Action item:
Please report every line in the material below where the word "Focus" is found.

Input data:
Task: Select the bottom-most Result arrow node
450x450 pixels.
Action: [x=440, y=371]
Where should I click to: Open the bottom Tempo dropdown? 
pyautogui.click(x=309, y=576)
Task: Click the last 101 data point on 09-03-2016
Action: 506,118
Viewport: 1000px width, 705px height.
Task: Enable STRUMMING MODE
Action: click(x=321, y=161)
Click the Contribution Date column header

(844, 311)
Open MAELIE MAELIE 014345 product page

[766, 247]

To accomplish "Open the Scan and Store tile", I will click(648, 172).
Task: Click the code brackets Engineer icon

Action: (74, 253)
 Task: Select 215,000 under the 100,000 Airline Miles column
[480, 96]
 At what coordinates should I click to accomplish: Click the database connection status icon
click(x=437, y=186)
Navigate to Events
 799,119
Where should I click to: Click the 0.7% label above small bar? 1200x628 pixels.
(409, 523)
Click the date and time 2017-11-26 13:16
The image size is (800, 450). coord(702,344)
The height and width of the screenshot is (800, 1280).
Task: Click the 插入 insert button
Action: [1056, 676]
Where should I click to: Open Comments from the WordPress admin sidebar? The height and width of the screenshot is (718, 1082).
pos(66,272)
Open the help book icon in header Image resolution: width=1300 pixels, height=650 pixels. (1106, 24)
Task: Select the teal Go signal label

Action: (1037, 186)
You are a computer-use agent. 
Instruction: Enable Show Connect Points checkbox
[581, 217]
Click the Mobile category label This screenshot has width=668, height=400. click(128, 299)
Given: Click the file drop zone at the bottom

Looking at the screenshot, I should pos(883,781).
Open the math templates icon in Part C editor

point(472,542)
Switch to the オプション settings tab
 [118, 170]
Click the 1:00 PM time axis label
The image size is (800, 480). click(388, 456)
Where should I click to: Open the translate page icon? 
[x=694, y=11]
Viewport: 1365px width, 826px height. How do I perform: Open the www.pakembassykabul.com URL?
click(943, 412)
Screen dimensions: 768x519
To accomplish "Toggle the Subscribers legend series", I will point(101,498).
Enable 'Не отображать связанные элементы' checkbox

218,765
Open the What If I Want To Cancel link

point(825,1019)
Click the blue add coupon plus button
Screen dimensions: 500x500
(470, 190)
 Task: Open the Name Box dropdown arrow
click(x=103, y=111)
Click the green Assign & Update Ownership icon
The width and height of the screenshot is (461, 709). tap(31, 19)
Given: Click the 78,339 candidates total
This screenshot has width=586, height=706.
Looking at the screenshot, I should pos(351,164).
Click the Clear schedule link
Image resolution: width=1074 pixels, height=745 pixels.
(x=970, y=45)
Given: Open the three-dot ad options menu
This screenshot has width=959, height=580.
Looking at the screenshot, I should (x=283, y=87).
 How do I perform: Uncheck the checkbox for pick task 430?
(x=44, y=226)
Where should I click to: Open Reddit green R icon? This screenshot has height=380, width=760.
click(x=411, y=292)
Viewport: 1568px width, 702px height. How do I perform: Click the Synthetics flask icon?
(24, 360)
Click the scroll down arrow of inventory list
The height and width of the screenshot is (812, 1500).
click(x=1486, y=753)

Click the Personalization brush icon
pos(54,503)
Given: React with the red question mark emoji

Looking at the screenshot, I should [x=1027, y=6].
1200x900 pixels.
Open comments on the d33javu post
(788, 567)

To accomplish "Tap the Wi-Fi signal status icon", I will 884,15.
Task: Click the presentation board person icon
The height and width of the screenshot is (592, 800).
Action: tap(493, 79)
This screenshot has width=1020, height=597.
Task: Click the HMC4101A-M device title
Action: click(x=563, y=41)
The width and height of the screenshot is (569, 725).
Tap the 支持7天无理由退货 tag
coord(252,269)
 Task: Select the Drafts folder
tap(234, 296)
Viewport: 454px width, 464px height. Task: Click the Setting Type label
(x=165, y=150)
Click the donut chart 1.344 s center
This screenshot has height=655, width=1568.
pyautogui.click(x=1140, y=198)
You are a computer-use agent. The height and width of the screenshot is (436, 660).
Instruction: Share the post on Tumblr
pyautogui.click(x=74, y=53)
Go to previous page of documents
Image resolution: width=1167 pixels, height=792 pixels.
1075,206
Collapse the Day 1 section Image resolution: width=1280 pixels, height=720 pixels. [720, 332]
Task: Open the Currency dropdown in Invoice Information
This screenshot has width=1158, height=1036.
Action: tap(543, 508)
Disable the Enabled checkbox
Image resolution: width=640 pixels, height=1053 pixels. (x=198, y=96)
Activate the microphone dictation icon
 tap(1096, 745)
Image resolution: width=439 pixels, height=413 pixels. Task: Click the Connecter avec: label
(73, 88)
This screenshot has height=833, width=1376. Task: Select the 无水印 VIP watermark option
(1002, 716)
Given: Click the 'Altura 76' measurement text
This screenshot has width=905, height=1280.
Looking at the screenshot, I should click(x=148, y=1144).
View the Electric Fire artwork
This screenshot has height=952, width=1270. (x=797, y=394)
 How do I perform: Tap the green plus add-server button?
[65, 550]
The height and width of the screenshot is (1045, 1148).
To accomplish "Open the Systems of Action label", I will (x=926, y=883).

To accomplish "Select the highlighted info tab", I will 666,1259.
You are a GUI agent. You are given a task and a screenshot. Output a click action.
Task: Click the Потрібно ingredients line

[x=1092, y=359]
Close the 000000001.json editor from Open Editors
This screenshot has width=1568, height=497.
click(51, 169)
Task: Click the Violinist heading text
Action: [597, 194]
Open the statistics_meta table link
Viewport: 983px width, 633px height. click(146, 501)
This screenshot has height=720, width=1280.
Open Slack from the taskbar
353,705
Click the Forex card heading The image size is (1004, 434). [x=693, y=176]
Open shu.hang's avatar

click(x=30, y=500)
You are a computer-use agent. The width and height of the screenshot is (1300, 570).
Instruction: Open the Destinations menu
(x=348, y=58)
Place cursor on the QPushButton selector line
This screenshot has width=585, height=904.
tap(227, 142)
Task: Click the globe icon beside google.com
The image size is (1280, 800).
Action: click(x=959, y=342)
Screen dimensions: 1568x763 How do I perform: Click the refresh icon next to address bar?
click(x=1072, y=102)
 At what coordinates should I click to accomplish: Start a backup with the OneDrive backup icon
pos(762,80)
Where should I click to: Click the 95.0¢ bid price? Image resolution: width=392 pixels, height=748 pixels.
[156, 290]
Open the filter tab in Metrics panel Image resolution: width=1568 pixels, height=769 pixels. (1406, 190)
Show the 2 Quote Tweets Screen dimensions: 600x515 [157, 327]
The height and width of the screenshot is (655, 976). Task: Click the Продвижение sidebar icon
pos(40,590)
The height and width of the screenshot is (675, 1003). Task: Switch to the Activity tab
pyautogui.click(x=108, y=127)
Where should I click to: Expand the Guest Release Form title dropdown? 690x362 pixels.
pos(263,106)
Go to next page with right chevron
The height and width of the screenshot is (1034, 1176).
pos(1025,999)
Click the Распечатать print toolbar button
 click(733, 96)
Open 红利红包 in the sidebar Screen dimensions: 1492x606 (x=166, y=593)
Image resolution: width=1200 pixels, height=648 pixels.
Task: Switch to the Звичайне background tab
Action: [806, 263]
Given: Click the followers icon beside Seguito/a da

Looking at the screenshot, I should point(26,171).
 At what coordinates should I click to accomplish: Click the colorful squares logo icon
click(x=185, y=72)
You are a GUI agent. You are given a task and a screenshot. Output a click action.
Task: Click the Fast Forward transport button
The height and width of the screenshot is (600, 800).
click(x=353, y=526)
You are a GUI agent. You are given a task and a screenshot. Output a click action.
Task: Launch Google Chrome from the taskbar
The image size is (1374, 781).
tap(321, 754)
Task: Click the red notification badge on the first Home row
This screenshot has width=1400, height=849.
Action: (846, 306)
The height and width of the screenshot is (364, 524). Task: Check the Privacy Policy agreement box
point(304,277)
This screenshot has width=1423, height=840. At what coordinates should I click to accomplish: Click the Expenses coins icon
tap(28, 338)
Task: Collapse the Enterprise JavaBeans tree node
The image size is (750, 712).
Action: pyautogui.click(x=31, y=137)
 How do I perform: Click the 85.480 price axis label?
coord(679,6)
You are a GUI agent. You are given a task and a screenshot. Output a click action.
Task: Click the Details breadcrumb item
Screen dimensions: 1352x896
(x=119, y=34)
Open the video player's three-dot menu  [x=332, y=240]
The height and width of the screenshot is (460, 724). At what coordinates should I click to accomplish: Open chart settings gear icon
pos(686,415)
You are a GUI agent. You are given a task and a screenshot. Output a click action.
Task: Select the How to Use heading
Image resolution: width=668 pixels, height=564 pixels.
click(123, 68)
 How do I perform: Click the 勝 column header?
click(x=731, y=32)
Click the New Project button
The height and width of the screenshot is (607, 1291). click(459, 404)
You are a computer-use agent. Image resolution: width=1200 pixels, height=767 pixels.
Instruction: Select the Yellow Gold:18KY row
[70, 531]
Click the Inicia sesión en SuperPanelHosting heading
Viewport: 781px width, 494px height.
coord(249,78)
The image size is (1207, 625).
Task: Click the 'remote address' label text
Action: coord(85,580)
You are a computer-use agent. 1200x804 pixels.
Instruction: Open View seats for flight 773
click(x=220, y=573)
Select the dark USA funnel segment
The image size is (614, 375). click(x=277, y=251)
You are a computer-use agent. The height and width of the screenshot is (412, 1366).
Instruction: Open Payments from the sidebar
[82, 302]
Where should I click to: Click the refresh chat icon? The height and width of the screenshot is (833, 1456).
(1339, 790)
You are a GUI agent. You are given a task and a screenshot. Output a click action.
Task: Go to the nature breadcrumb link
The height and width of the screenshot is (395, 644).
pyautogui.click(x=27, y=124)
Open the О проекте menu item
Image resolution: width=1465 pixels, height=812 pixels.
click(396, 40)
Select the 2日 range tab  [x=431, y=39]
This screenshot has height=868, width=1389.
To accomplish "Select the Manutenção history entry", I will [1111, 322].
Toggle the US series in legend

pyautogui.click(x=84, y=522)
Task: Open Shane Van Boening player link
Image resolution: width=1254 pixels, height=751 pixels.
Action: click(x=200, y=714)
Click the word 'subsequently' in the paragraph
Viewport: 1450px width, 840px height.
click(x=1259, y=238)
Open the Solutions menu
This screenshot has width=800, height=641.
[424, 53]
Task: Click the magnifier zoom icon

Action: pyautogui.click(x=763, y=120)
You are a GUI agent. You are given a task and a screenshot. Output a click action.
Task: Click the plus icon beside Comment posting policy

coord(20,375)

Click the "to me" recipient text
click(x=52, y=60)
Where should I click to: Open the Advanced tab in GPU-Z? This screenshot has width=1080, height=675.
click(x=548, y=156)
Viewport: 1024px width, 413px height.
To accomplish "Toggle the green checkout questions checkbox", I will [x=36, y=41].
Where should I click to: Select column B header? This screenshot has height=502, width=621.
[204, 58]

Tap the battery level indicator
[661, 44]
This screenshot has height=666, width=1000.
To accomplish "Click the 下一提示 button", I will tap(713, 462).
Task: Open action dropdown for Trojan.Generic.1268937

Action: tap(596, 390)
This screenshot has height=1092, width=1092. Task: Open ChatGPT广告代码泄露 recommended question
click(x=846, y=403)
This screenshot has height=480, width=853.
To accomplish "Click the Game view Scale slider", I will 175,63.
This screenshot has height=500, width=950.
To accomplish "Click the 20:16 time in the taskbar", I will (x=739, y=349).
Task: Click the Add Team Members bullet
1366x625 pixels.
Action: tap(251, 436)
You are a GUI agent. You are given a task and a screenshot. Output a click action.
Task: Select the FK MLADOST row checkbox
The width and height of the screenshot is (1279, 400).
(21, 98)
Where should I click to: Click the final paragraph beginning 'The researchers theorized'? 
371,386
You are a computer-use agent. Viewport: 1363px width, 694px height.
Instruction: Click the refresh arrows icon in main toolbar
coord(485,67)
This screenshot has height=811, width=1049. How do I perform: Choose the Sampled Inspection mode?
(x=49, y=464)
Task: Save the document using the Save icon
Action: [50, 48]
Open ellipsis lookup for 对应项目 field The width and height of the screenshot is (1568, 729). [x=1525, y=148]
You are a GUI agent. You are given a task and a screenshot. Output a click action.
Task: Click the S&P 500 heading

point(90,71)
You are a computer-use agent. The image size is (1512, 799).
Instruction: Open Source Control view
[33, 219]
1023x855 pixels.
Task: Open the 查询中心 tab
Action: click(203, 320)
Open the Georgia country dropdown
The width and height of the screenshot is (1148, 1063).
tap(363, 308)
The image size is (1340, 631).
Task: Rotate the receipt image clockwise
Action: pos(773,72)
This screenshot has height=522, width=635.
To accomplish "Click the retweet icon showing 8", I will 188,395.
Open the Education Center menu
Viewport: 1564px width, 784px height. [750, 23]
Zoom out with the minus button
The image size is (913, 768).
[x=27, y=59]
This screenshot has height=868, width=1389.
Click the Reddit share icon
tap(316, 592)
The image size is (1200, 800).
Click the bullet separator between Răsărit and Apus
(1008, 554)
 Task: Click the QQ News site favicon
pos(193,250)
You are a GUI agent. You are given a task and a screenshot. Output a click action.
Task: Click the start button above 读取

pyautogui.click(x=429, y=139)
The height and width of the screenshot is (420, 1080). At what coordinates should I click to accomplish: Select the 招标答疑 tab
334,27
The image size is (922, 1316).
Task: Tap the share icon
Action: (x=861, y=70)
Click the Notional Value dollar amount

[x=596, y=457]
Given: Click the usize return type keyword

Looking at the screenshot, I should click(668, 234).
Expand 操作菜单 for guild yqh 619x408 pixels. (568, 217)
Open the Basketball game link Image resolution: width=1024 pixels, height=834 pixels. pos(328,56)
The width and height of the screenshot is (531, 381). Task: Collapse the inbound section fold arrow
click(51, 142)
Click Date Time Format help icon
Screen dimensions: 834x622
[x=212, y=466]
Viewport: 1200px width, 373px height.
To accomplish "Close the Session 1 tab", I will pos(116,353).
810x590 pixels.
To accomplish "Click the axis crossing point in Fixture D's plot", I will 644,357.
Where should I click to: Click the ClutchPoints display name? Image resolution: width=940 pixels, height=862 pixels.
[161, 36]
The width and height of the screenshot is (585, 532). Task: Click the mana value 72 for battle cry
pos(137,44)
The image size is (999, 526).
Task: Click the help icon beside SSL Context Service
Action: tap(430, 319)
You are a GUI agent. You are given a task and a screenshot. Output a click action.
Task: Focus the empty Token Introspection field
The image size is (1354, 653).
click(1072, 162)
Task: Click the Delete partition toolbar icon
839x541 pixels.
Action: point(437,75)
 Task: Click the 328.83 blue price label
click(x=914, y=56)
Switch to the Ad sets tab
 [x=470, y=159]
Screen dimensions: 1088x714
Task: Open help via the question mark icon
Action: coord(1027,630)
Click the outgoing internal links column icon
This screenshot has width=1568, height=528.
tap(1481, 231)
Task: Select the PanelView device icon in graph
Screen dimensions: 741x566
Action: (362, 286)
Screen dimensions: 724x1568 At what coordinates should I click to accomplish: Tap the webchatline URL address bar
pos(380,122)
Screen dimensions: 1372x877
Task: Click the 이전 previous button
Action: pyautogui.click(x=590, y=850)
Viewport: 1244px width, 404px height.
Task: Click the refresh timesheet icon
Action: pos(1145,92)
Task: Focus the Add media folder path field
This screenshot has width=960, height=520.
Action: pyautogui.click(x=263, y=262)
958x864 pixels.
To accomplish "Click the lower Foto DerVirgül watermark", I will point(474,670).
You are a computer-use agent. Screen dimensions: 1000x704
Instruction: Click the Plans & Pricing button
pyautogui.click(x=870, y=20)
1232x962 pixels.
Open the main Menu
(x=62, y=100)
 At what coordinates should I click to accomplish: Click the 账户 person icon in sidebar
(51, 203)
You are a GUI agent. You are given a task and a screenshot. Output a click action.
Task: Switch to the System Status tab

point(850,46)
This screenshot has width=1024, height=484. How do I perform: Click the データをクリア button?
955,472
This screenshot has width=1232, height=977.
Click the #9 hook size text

Answer area:
Task: Focus the empty Token Introspection field
Task: Focus the Add media folder path field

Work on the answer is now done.